Итак, прекрасной сухой золотой осенью мы отправились вчетвером (слуга Кэспер был вызван в Экси) через Пуурмани и Пыльтсамаа домой. Всю дорогу мы были с Тимо и Ээвой вместе. Или с Тимо и Китти, если я назову свою сестру так, как ее стал на английский манер называть муж.
В имении Выйсику я провел когда-то всего один или два часа, в тот осенний день тринадцатого года, когда нас с Ээвой усадили здесь в карету и мы отправились в путь навстречу нашей новой жизни.
Выйсику не принадлежало к числу самых великолепных лифляндских поместий, это мне было уже известно, однако в северной части Вильяндиского уезда оно было одним из самых значительных, если не за счет барского дома, то во всяком случае выделялось множеством приусадебных построек, старинным парком, размерами яблоневого сада и, прежде всего, разумеется, обширностью владений, которые простирались до реки Педья и до поймы реки Эмайыги.
Так называемый новый барский дом, тоже насчитывавший уже сто лет, представлял собой одноэтажное каменное здание с мансардой. И хотя мои мерки, первоначально основанные на крестьянской избе, в двух пасторатах господина Мазинга намного возросли, все же великолепие этого дома сперва меня даже как-то озадачило. И я понял: попади я сюда жить четыре года назад, я испытывал бы прежние крестьянские робость и смущение. А сейчас его пышность вызывала у меня беспокойство. Беспокойство, а умей я тогда понять свое ощущение, то мог бы сказать даже — нетерпимость.

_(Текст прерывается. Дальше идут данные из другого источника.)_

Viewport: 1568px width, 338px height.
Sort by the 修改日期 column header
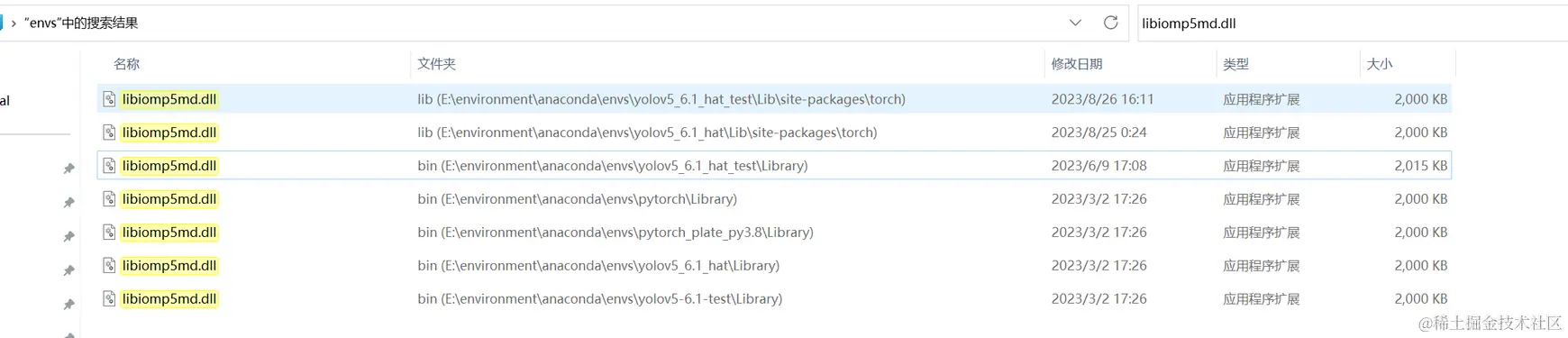pos(1077,64)
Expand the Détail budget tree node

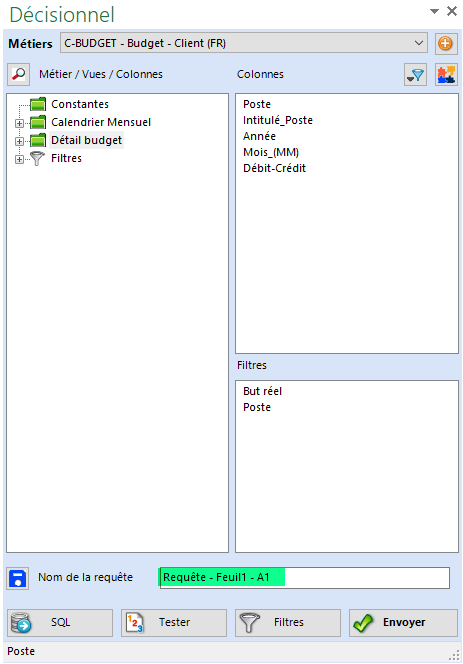pos(19,141)
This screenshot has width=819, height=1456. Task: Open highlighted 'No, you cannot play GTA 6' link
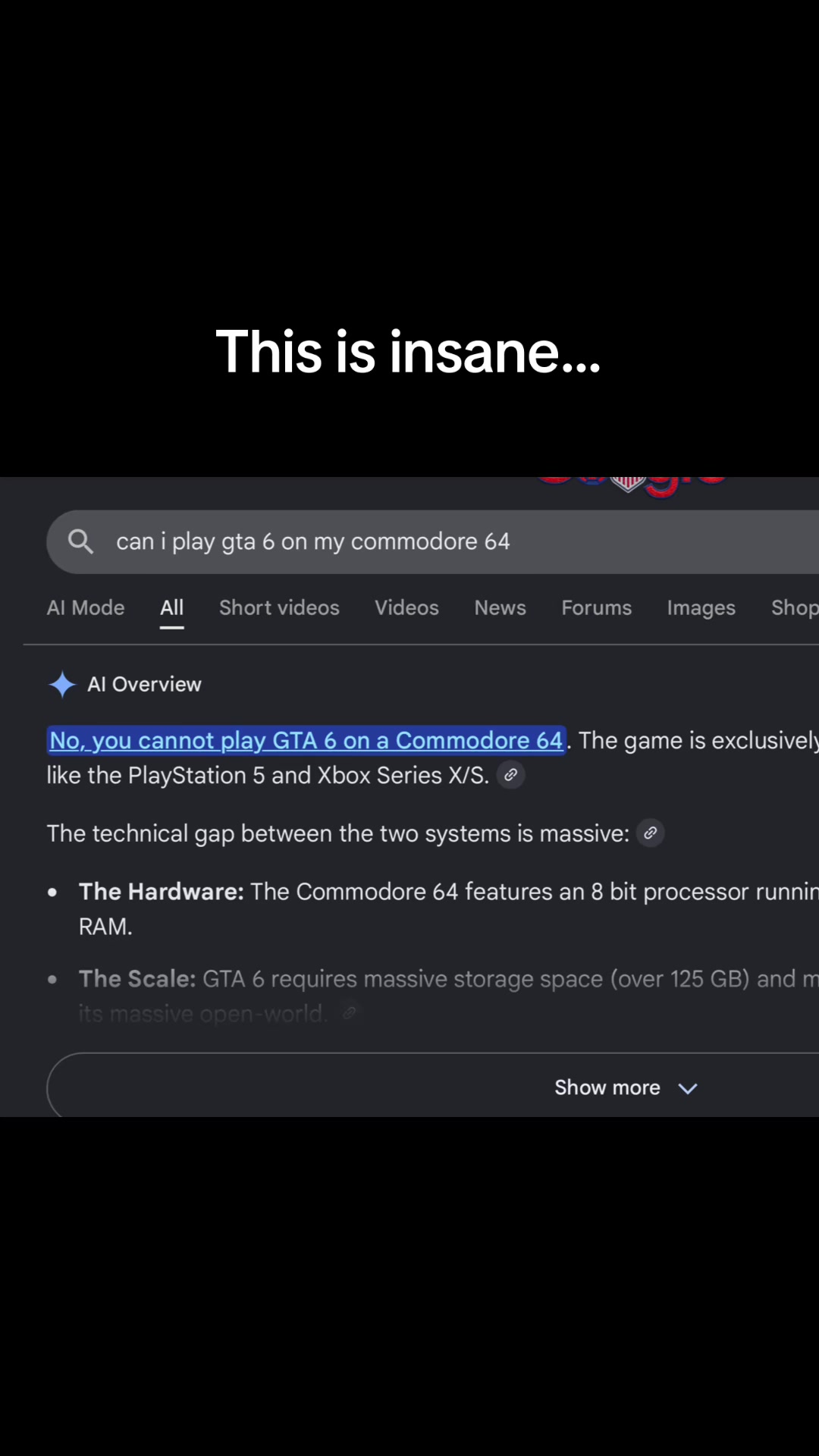(x=306, y=740)
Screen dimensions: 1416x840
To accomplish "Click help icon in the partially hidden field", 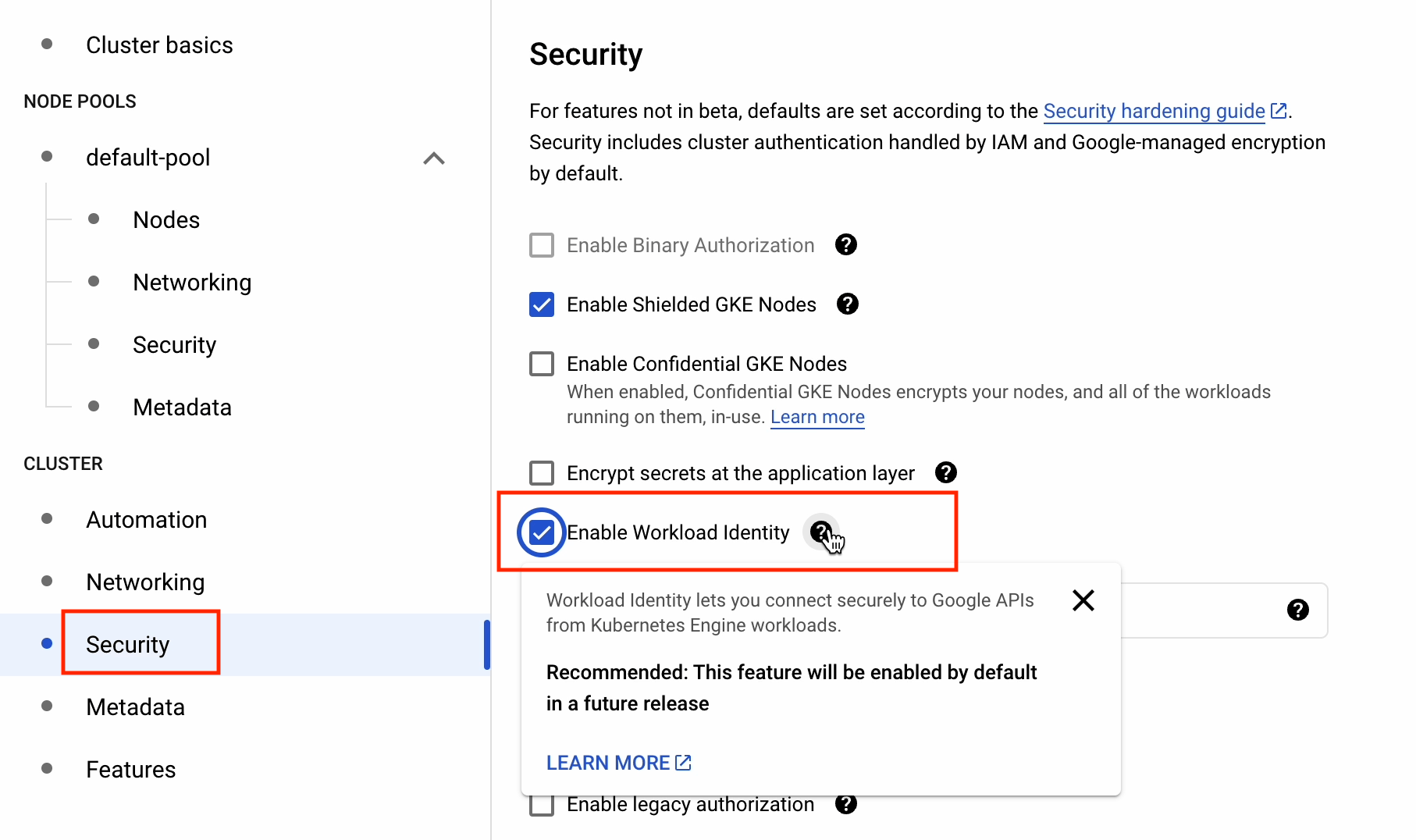I will 1297,610.
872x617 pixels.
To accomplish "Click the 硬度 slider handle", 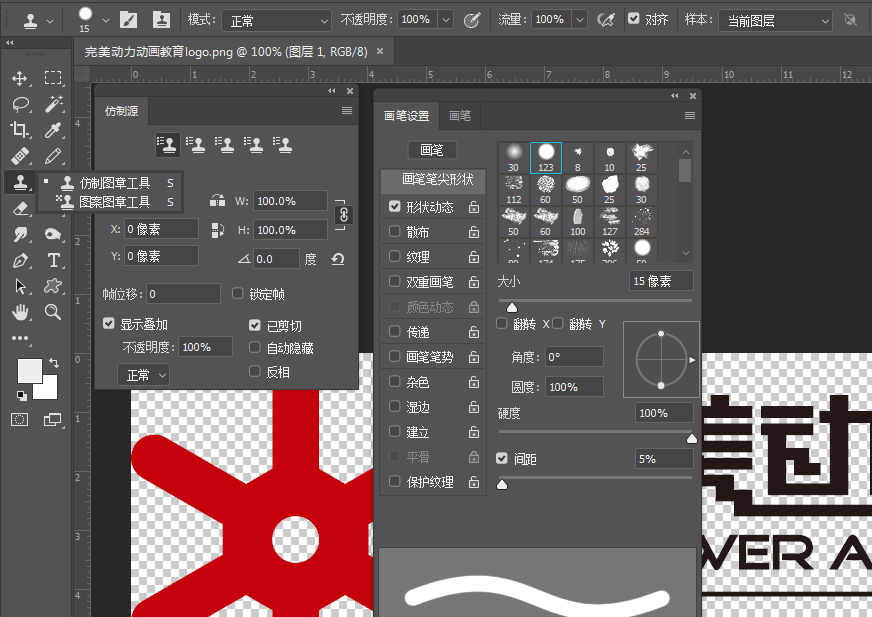I will (691, 438).
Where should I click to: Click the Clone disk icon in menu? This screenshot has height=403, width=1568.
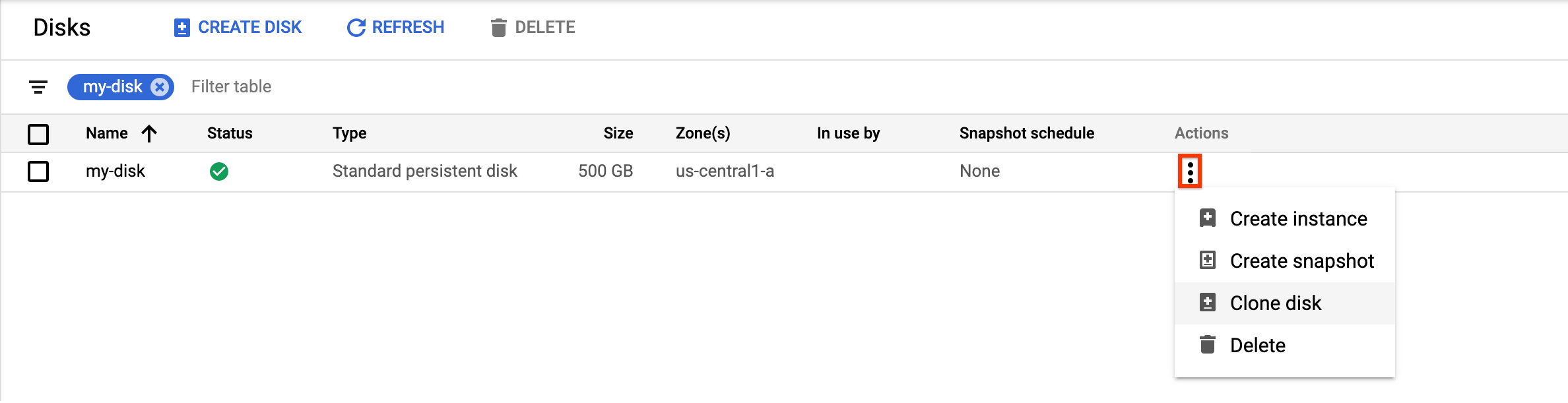(x=1208, y=303)
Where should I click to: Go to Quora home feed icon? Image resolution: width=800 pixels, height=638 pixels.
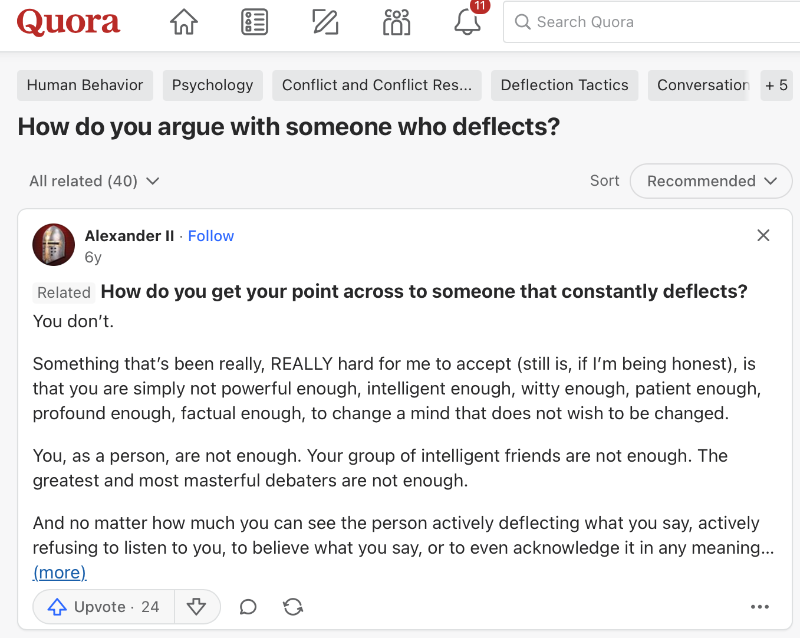(184, 22)
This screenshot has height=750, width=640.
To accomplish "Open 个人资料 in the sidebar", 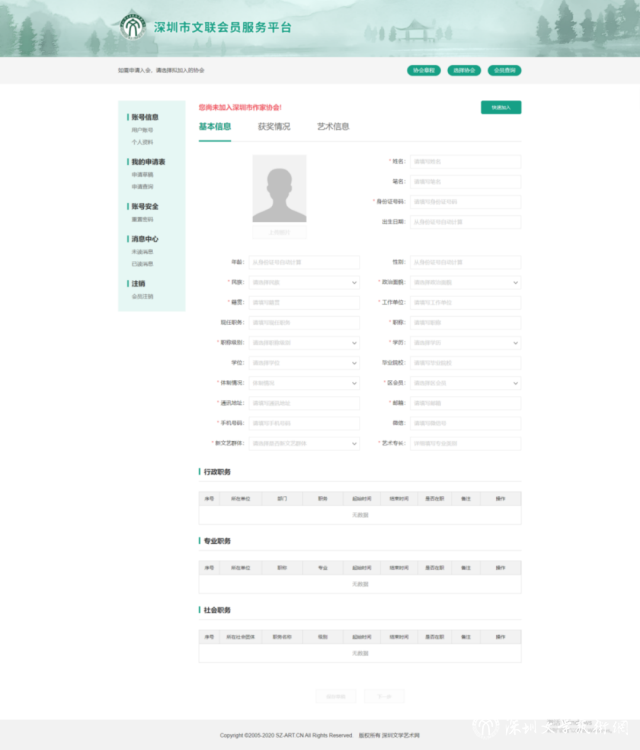I will coord(142,142).
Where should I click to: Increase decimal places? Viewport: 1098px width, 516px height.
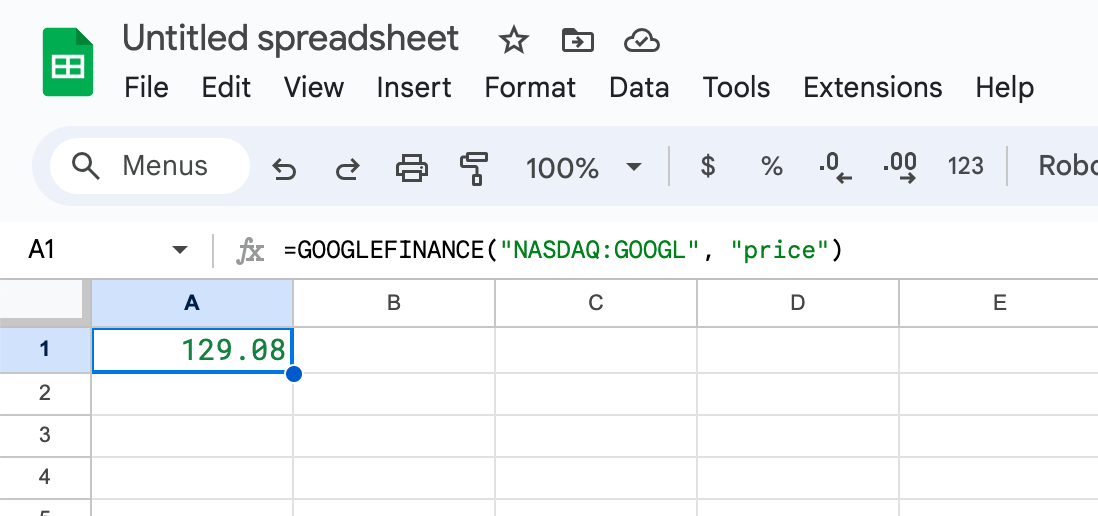click(900, 167)
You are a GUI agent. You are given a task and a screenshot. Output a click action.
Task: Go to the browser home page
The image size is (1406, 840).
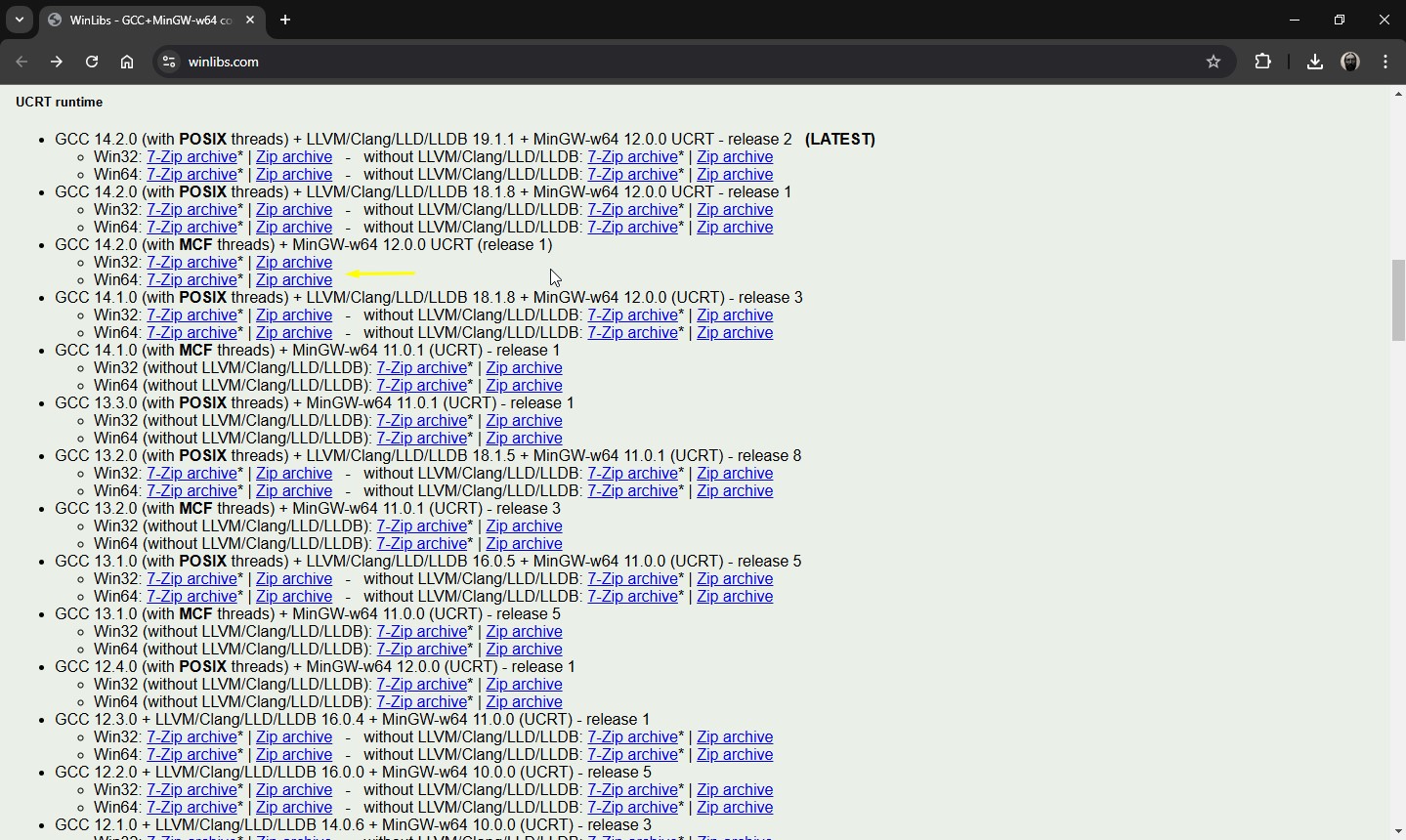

Внизу в доме было шестнадцать комнат, здесь же помещалась кухня, в мансарде — еще четыре комнаты, где жила прислуга и останавливались гости попроще. Из этих четырех комнат одну я выпросил у Ээвы для себя. Хотя сама она намеревалась поселить меня внизу и даже в двух комнатах. Но мне больше нравилось жить наверху. Потому что там я был обособлен. Вначале я поселился в мансардной комнате левого крыла, выходившего в сад. (Кстати, несмотря на то что внизу в распоряжении Тимо имелся кабинет, состоявший из двух комнат, он обставил для себя еще один маленький в правом крыле мансарды.) Именно ради большей обособленности: живя наверху, я не должен был, входя в дом или выходя из него, обязательно пользоваться парадным ходом и пробиваться сквозь всех Боков и Раутенфельдов в алонжевых париках и прическах a la coeur, смотревших из золоченых рам со стен вестибюля. На верхний этаж вела еще одна лестница, прямо из сада, и с первого же дня я стал ею пользоваться.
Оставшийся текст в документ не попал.